We need more long term research that studies the effects of a gluten free diet on health to make more definitive claims, so what I am about to offer is my professional opinion (as a nutrition expert) on the gluten debate based on the research that is available thus far.
- If you have celiac disease, avoiding gluten is necessary.
- It may be beneficial for those with gluten sensitivity.
- Gluten free doesn’t equal healthy.
- Portion and quality matter most.
For the 1% of people living with celiac disease, avoiding gluten is a MUST. Not doing so will lead to dangerous health complications.
I am a big advocate for listening to your body, you are the expert of your own body. If gluten is bothering you or causing irritation, it is worth looking into. But perhaps it isn’t gluten at all, maybe it’s a FODMAP containing food or maybe something else entirely. Don’t blame gluten, but definitely take time to look into what is causing inflammation in your body.
If you are not sensitive to gluten, then there is absolutely no reason to eliminate it from your diet. Gluten free doesn’t = healthy. The gluten free research is mixed. Some studies have found that, regardless of celiac disease, it can help improve gastrointestinal issues, while other studies have found no linkages at all.
What about when you’re trying to lose weight?
There is no evidence to suggest that a gluten free diet is linked to sustainable weight loss. Gluten free does not mean fat or calorie free. In fact, many gluten free products are high in fat, sugar, salt, and low in fibre, iron, zinc, and B vitamins.
Bottom line: a gluten free cookie is STILL a cookie. It might actually have more fat and sugar than its gluten containing counterpart. In addition, gluten free products often cost more, so unless you need them, save your money!
We live in world of over consumption. We buy too much, spend too much, and often eat too much. I truly believe that the quality and portion of our foods matter most. Perhaps we are consuming too much gluten each day, which leads to discomfort (abdominal pain, gas, bloating etc.). In fact, the way we process wheat is very different than the way our ancestors ate it. Until the 19th century, wheat was mixed with other grains (e.g., beans, nuts, seeds, etc.). We only began milling and refining our bread to create white flour in the last 200 years.
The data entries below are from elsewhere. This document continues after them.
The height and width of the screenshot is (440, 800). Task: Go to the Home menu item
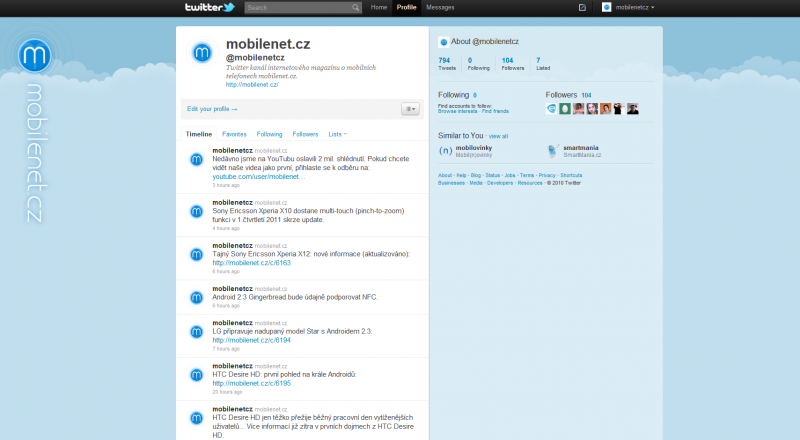pyautogui.click(x=379, y=7)
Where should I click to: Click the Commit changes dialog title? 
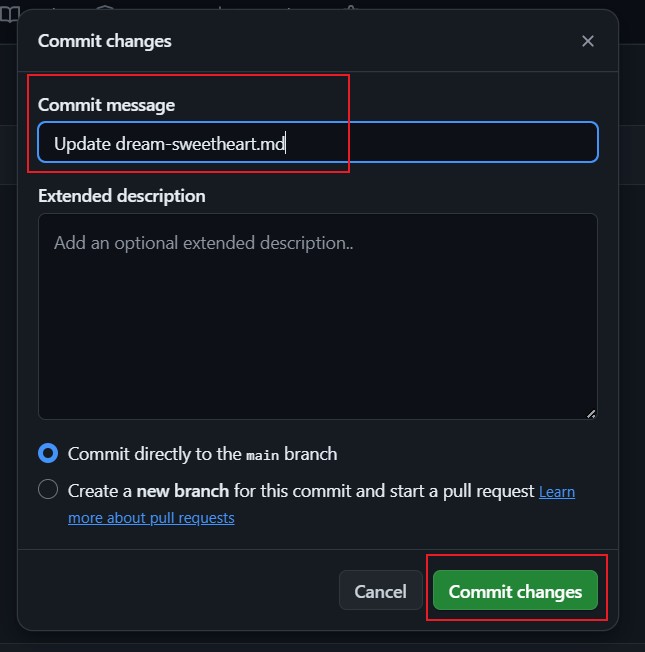(x=104, y=41)
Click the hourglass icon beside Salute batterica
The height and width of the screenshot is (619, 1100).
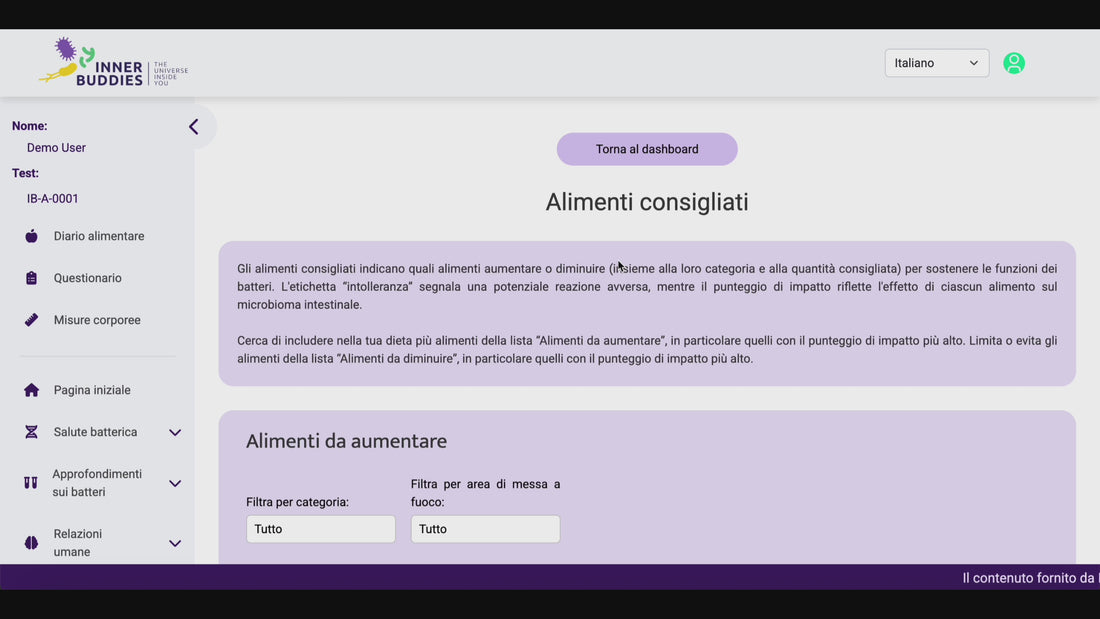point(31,432)
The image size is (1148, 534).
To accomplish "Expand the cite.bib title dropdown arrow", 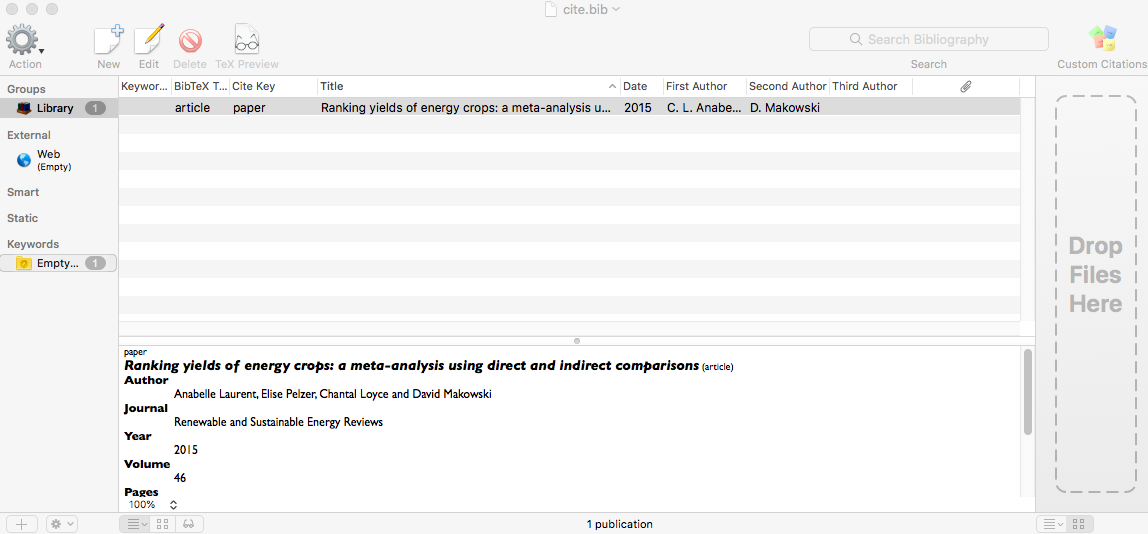I will click(616, 9).
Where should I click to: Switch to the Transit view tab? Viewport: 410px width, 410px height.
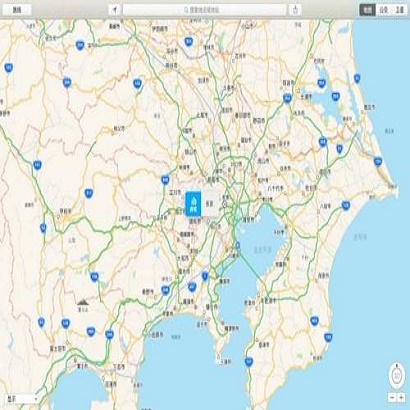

Some would argue that this refinement process has lead to high-gluten containing breads.
Perhaps what we need to do is cut back on the amount of processed and refined grains we eat each day, maybe even start making some of your own grains (see homemade granola recipe below).
What do you tell your clients asking about a gluten free diet?
- We still need more research on a gluten free diet and its relationship to our health; however we do know that gluten free doesn’t necessarily mean healthier.
- Following a gluten free diet may have some potential health benefits for those with gluten sensitivity; however the large majority of people do not need to avoid gluten.
- Instead focus on the quality of your grains (less refined and processed sources) and the amounts you are eating each day.